Similarly, both the control and ibuprofen groups showed similar improvements in radiological signs over time, including primary and secondary parenchymal abnormalities, nodular lesions, and pleural abnormalities.
Although ibuprofen did not improve final treatment outcomes, with approximately 71% of participants in both groups classified as cured at the end of follow-up, it was associated with numerically greater reductions in blood-based inflammatory mediators and transcriptional signature scores associated with poor TB outcomes than the control group.
Because reducing inflammation didn’t improve outcomes
Preliminary findings from this phase IIA pilot trial indicate that the addition of a 2-month course of ibuprofen to individualized antituberculosis therapy did not improve microbiological, radiologic, or clinical outcomes compared with individualized antituberculosis therapy alone. Both treatment approaches also showed similar safety and tolerability, suggesting that low-dose adjunctive ibuprofen was feasible but did not provide measurable clinical benefit during the study period.
Although these clinical outcomes were comparable, the researchers observed exploratory evidence of immunomodulatory activity in the ibuprofen group. Compared with the standard care group, participants who received ibuprofen had numerically greater decreases in the monocyte-to-lymphocyte ratio, a marker previously associated with greater severity of TB. This finding suggests that ibuprofen may affect inflammatory pathways involved in disease progression and supports further investigation of the drug as a host-directed therapy.

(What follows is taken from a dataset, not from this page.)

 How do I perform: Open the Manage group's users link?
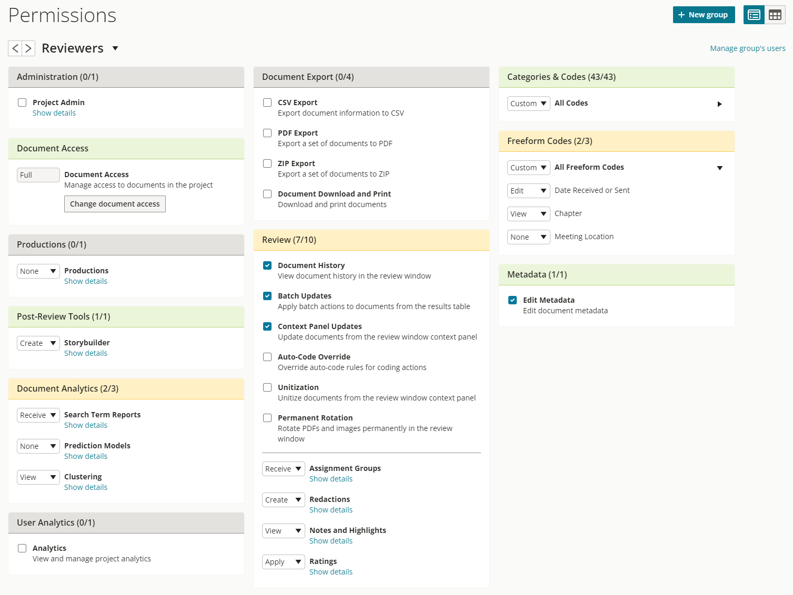point(747,48)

This pattern extended to circulating immune mediators, with participants receiving ibuprofen showing numerically greater reductions in both pro- and anti-inflammatory cytokines than those receiving standard therapy alone. The researchers suggest that this may reflect ibuprofen’s action as a non-selective cyclooxygenase inhibitor, which can alter the prostaglandin-mediated feedback loops that regulate cytokine production.
However, they emphasize that these immune patterns are exploratory and cannot be attributed specifically to ibuprofen due to the trial’s small sample size, baseline differences between groups, and variation in individualized TB regimens.

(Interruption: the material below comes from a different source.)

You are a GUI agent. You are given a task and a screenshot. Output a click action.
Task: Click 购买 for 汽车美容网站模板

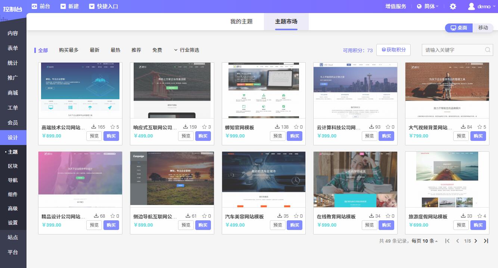point(295,225)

A similar trend was observed in the transcriptional analyses. Ibuprofen-treated participants showed greater reductions in blood RNA signature scores previously associated with TB treatment failure. These signatures are enriched for neutrophil-related genes, which are expressed at higher levels in patients who eventually experience treatment failure, suggesting that excessive inflammation before treatment may contribute to worse outcomes.
Despite these encouraging biological signals, they did not translate into improved microbiological or clinical outcomes. The researchers suggest several possible explanations, including the study’s small sample size, imbalances at baseline between treatment groups, the open design, the absence of a placebo control, and differences in individualized anti-TB regimens.
They also suggest that the relatively low dose of ibuprofen may not have reduced inflammation enough to change the TB disease course. Together, these findings support further evaluation of higher doses or alternative host-directed therapies in larger, adequately powered, placebo-controlled trials.
Pilot findings support larger TB trials of ibuprofen
Overall, this pilot trial highlights the feasibility of using ibuprofen 400 milligrams once daily as adjunctive therapy during the intensive phase of treatment in adults with extensively drug-resistant or extensively drug-resistant tuberculosis.
While the findings support further investigation of NSAIDs as host-directed therapies, the authors conclude that larger, adequately powered, placebo-controlled trials are needed to determine whether these immune effects translate into significant clinical benefits.